Today’s report (week ended 21 June): EIA net change: +98 bcf, EA: +99 bcf
- To align with today’s print, we made minor downward adjustments to production and Canadian trade.
Next Thursday’s report (week ending 28 June): EA preliminary: +80 bcf
- A 2.5 bcf/d boost in power burn w/w will drive down the injection rate in spite of a 0.4 bcf/d increase in domestic output.
GoM tiebacks to boost output
GoM receipts are helping drive gains in dry gas production for the week in progress as maintenance in the region comes off. The area tends to be overlooked given it has seen a falling share of US output over the last decade. However, with our view on oil production in the GoM increasingly optimistic for 2019 going into 2020, those receipts should translate into moderate gains for gas supply as well. on the order of 0.1-0.2 bcf/d y/y. Much of this growth is driven by producers’ use of cost-effective short-cycle tieback projects that utilise the mature infrastructure of existing platforms at a lower cost and in a shorter timeframe. In addition, renewed investment from BP, Shell and others should support growth into next decade.
A number of projects are starting production. BP’s 30 thousand b/d Thunder Horse Northwest expansion and Shell’s 0.18 mb/d Appomattox project are both now online. Talos Energy’s 20 thousand b/d Tornado 3 project (a tieback to Phoenix) commenced production in April, and LLOG’s 30 thousand b/d Buckskin project (a tieback to Lucius) started to produce first oil in June. Short-cycle tieback projects to boost oil output have helped drive offshore breakevens below $40 per barrel in some instances, along with a variety of improved efficiencies, including better designs and fabrication as well as expert drilling execution. In the process of boosting oil output, those tiebacks will help support gas output.
================
*TASK 1*: Count the lines of the records below that contain the string "accomplish", and reply with that number alone.

(Text and element pointing records)
================
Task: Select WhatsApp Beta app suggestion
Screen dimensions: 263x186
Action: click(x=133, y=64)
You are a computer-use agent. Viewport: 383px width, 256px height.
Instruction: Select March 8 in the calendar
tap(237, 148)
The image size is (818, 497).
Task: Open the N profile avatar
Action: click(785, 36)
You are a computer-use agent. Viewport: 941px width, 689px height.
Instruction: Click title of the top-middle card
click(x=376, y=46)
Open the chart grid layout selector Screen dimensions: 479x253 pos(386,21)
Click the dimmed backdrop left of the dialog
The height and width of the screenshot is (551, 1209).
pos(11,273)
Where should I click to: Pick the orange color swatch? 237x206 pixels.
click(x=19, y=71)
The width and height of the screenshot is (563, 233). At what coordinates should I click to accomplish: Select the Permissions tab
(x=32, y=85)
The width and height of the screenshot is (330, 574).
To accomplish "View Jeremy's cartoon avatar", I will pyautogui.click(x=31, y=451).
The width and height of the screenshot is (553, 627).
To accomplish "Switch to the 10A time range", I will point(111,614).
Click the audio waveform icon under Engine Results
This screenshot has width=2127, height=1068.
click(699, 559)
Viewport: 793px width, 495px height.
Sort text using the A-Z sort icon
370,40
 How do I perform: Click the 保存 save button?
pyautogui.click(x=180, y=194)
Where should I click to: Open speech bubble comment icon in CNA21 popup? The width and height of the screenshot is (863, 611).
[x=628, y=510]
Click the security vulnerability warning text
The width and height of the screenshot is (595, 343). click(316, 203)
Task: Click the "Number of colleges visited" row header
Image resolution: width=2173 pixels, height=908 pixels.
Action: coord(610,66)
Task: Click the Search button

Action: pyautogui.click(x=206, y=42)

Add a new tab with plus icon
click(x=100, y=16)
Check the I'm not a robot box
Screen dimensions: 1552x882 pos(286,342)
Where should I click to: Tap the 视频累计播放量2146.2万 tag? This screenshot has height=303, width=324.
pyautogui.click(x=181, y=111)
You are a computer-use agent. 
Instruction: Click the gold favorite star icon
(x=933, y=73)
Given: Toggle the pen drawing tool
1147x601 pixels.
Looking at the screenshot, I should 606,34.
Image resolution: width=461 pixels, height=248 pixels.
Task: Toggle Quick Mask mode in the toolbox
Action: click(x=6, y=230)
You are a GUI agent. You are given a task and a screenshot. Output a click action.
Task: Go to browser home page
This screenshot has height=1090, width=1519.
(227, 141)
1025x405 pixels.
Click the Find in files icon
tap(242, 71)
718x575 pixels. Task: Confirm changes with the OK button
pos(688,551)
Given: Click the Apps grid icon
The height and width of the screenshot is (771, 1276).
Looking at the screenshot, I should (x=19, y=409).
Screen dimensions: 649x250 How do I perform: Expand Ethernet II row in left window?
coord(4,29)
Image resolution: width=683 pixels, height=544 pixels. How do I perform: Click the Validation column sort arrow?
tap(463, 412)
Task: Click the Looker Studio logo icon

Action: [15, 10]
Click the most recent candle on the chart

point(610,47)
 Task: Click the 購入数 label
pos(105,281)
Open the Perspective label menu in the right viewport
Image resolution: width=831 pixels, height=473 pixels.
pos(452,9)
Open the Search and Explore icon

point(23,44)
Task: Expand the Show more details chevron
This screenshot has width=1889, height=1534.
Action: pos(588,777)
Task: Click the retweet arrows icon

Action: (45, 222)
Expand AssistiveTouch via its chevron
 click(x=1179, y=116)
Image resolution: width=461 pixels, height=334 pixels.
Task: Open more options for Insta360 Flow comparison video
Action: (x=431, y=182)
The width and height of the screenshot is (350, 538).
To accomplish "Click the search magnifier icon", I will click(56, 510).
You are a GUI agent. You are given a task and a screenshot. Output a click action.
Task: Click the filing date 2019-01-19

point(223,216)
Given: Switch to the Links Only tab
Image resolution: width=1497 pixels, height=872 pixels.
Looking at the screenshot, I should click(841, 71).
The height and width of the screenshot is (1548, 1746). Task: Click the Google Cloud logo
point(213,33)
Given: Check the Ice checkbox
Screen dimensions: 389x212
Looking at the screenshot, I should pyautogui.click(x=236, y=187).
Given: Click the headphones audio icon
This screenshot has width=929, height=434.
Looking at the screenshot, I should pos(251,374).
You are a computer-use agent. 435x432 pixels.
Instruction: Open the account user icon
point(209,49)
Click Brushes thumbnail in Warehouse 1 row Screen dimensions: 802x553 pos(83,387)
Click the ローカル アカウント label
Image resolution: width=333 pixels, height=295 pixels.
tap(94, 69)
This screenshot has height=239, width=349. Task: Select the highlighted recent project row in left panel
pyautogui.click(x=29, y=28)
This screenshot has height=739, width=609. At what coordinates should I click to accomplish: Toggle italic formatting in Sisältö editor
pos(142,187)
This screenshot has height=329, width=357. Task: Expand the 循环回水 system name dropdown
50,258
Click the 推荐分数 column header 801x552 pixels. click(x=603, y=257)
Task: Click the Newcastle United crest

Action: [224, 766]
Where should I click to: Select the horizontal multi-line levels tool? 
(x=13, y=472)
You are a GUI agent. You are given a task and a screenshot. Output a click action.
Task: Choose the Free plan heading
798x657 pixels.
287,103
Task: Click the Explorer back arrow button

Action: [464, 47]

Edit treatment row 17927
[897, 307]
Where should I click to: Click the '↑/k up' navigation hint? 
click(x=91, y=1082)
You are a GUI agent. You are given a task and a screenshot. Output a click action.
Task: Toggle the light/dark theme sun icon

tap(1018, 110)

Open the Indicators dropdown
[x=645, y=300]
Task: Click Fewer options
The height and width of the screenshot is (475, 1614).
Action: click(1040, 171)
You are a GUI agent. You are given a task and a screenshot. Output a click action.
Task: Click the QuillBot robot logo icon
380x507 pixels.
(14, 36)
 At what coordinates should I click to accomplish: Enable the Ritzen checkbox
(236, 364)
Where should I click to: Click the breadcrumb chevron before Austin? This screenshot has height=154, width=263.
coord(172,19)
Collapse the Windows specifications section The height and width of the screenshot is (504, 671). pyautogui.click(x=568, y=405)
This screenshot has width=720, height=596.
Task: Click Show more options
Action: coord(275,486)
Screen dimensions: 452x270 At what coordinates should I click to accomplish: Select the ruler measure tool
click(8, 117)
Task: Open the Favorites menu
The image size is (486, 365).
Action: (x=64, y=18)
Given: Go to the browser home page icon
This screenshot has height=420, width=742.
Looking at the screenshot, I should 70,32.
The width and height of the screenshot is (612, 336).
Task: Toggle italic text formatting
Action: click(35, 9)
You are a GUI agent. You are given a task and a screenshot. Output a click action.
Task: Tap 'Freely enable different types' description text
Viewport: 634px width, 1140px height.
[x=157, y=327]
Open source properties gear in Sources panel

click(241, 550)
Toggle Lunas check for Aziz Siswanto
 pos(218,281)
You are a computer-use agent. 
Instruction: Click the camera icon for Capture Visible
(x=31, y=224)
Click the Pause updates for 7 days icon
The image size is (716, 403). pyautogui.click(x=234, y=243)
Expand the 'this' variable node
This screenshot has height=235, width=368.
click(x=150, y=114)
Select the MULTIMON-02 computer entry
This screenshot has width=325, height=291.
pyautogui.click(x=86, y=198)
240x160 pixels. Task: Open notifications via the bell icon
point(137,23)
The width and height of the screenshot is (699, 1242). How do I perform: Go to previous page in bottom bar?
================
*TASK 2*: Reproduce the gas market report above word for word, starting at "Today’s report (week" and running up to and including "and Canadian trade.".

*FINISHED ANSWER 1*: 7

*FINISHED ANSWER 2*:
Today’s report (week ended 21 June): EIA net change: +98 bcf, EA: +99 bcf
- To align with today’s print, we made minor downward adjustments to production and Canadian trade.